Developing a gratitude mindset involves focusing on what we have and/or have access to – so it is an abundance mentality.  It contrasts sharply with the anxiety and resentment that flow from a deficit mentality where the focus is on what you do not have or have access to.  Gratitude, then, is at the root of happiness, displacing dissatisfaction about the absence of something – it entails present moment awareness and thankfulness.  Wong & Brown argue that “gratitude reverses our priorities” and contributes to positive mental health and the alleviation of mental ill-health resulting from “toxic emotions”.

The power of gratitude

The benefits from gratitude are multifaceted.  Kurt, drawing on neuroscience research, contends that gratitude positively impacts our “physiology, biochemistry, brain waves, and nervous system”.   As you delve into the articles and research on gratitude, you can gain an appreciation of the awesome power of gratitude.   Gratitude has the power to enrich your life because it:

  • Develops resilience
  • Opens up possibilities and abundance
  • Creates true freedom from the “wants” and the “need to have”
  • Makes you more fully in the present moment – what do I have now?
  • Generates positive energy for yourself and those around you
  • Diffuses toxic emotions such as envy, resentment and greed
  • Strengthens relationships through appreciation and trust
  • Makes you more open and receptive to change in your life (including what appears to be adverse changes)
  • Enables you to access your inner resources and creativity (because you are not blinded by challenging emotions or distorted perceptions)
  • Helps overcome boredom, difficulties, complaining & feeling overwhelmed
  • Develops feelings of joy and happiness (link to TED talk with over 8.8 millions views)
  • Strengthens our sense of connection to everybody and everything (including our planet).
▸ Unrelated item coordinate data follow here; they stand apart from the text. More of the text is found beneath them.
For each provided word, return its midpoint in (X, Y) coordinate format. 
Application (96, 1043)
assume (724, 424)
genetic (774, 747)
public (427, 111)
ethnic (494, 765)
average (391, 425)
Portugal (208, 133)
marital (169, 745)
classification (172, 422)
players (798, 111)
Accessing the power of gratitude

There are many pathways to gratitude and the associated feelings of happiness and joy.  We have only to set the intention to develop a gratitude mindset and then sustain one or two practices over a period of about three months.  The practices can be quite simple such as a few minutes spent daily in the morning to think about what we are grateful for or an end-of-the day review that reflects on what was good in our life.   Leo Babauta, creator of Zen Habits, suggests that the holiday season is a “time for gratitude” and offers multiple ways to express appreciation.

Journalling is a key activity for developing a gratitude mindset.  This can be done daily, weekly or at irregular intervals.  Like all habits, frequency builds competence.  There are many readily accessible resources and guides for gratitude journalling online.  Rick Hansen, for example, suggests the daily habit of journalling a response to three questions, “someone I’m grateful for?”, “something I’m grateful for?” and “an event I’m grateful for?”.   Mindful.org provides an illustrated Mindful Gratitude Journal including illustrations, 15 gratitude meditations, the science of gratitude, stimulus stories and ideas and ample space for recording your own thoughts.  Mindful also offers a 12-minute meditation podcast on cultivating gratitude for small things.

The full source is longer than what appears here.